REMIT: Fisiopatologia da Resposta Metabólica ao Trauma

HC ICC - Hospital do Câncer - Instituto do Câncer do Ceará — Prova 2025

Enunciado

Após traumas ou cirurgias, diversos mecanismos endócrino-metabólicos ocorrem no intuito de reajustar o organismo a um novo estado de equilíbrio às custas do metabolismo intermediário. A respeito de tal resposta, é correto afirmar que:

Alternativas

  1. A) Devido à liberação de catecolaminas e aldosterona há tendência de retenção de potássio e de alcalose metabólica.
  2. B) Se tende à redução do nível sérico de insulina e potássio contra o aumento sérico de ácidos graxos e da glicemia.
  3. C) Ocorre redução do débito cardíaco mediado pelo sistema simpático.
  4. D) Ocorre diminuição dos mediadores IL-1, IL-6 e TNF- alfa.

Pérola Clínica

REMIT → ↑Glicemia e Ácidos Graxos + ↓Insulina e Potássio sérico (fase inicial).

Resumo-Chave

A resposta ao trauma é um estado catabólico mediado por hormônios contrarreguladores que priorizam a oferta de substratos energéticos, resultando em hiperglicemia e mobilização lipídica.

Contexto Educacional

A Resposta Endócrino-Metabólica e Imunológica ao Trauma (REMIT) é um conjunto de alterações fisiológicas evolutivamente preservadas para garantir a sobrevivência após uma agressão. Ela é dividida classicamente em fase de Ebb (choque/hipometabolismo) e fase de Flow (catabolismo/hipermetabolismo). Na fase de Flow, o organismo prioriza a quebra de reservas (proteólise e lipólise) para fornecer energia e substratos para a cicatrização e resposta imune. Clinicamente, o cirurgião deve reconhecer que alterações como hiperglicemia leve, retenção de sódio e taquicardia podem ser componentes esperados da REMIT. No entanto, uma resposta exacerbada ou prolongada está associada a maior morbidade, perda de massa magra e disfunção orgânica. Estratégias modernas como o protocolo ERAS (Enhanced Recovery After Surgery) visam atenuar essa resposta através de jejum abreviado, analgesia multimodal e cirurgia minimamente invasiva.

Perguntas Frequentes

Qual o papel das catecolaminas na fase inicial do trauma?
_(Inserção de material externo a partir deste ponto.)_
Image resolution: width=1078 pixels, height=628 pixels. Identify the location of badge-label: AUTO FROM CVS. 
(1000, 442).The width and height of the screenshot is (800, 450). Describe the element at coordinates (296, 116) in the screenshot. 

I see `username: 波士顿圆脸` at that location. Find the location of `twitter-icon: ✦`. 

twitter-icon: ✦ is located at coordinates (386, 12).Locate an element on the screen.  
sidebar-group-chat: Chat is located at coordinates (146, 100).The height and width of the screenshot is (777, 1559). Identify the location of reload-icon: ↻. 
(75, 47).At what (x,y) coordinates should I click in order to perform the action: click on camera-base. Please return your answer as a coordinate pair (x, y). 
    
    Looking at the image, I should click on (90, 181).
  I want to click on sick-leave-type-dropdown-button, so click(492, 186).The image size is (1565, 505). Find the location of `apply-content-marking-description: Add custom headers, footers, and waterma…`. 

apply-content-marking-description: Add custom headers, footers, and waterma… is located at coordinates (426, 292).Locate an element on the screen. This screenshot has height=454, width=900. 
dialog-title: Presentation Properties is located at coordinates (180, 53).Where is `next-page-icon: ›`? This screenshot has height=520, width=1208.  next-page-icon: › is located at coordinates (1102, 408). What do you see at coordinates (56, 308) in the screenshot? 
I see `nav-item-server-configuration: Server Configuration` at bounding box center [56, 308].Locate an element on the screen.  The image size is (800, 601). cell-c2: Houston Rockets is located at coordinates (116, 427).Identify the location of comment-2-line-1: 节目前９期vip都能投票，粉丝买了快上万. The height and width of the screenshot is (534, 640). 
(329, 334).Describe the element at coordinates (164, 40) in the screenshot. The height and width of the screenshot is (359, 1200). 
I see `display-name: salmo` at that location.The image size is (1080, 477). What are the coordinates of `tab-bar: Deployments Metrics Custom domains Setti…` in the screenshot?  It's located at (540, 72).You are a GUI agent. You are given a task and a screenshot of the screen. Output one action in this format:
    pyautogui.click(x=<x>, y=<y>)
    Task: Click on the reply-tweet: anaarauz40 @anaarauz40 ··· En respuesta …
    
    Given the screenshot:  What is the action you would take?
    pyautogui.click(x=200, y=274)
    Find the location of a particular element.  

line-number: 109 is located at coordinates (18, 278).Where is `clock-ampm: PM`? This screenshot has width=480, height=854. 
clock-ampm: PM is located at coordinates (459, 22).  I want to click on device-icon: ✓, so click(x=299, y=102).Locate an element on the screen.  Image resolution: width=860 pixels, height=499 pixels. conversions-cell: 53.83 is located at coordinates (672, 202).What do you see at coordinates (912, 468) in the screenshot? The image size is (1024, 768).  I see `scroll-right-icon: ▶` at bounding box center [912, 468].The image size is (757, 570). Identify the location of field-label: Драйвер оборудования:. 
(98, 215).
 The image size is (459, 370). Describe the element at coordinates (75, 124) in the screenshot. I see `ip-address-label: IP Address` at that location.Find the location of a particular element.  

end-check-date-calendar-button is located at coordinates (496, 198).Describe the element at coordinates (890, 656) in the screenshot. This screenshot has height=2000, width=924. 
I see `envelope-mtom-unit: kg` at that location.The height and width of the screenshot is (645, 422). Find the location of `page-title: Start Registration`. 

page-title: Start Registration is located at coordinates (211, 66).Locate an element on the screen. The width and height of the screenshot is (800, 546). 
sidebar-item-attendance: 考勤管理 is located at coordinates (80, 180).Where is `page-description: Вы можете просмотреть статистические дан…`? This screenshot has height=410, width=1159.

As catecolaminas (adrenalina e noradrenalina) são liberadas imediatamente após o trauma como parte da resposta simpato-adrenal. Elas promovem vasoconstrição periférica para manter a perfusão de órgãos vitais, aumentam a frequência cardíaca e o débito cardíaco. Do ponto de vista metabólico, estimulam a glicogenólise hepática e a lipólise, contribuindo para a oferta rápida de glicose e ácidos graxos na corrente sanguínea. Além disso, as catecolaminas inibem a secreção de insulina pelas células beta do pâncreas, o que agrava o estado de hiperglicemia necessário para o metabolismo cerebral e de tecidos lesados durante a fase de Ebb (choque).

Por que ocorre hiperglicemia no paciente cirúrgico?

A hiperglicemia pós-traumática, frequentemente chamada de 'diabetes do trauma', decorre de uma combinação de aumento da produção endógena de glicose e diminuição da sua utilização periférica. O aumento da produção ocorre via glicogenólise e gliconeogênese estimuladas por cortisol, glucagon e catecolaminas. Simultaneamente, ocorre uma resistência periférica à insulina, mediada principalmente pelo cortisol e citocinas pró-inflamatórias (TNF-alfa, IL-1), que reduzem a translocação de transportadores GLUT-4 para a membrana celular. Esse mecanismo garante que a glicose permaneça disponível para tecidos que não dependem de insulina, como o sistema nervoso central e células inflamatórias.

Como o balanço hidroeletrolítico é afetado pela aldosterona e ADH?

A resposta endócrina ao trauma envolve a ativação do sistema renina-angiotensina-aldosterona e a liberação de hormônio antidiurético (ADH). A aldosterona atua nos túbulos renais promovendo a reabsorção de sódio e a excreção de potássio e íons hidrogênio, o que pode levar a uma tendência de hipocalemia e alcalose metabólica. O ADH (vasopressina) aumenta a reabsorção de água livre nos ductos coletores. O resultado final é a retenção hídrica e de sódio (oligúria funcional), visando a manutenção do volume intravascular e da pressão arterial, o que é uma resposta adaptativa essencial para a sobrevivência inicial após perdas volêmicas.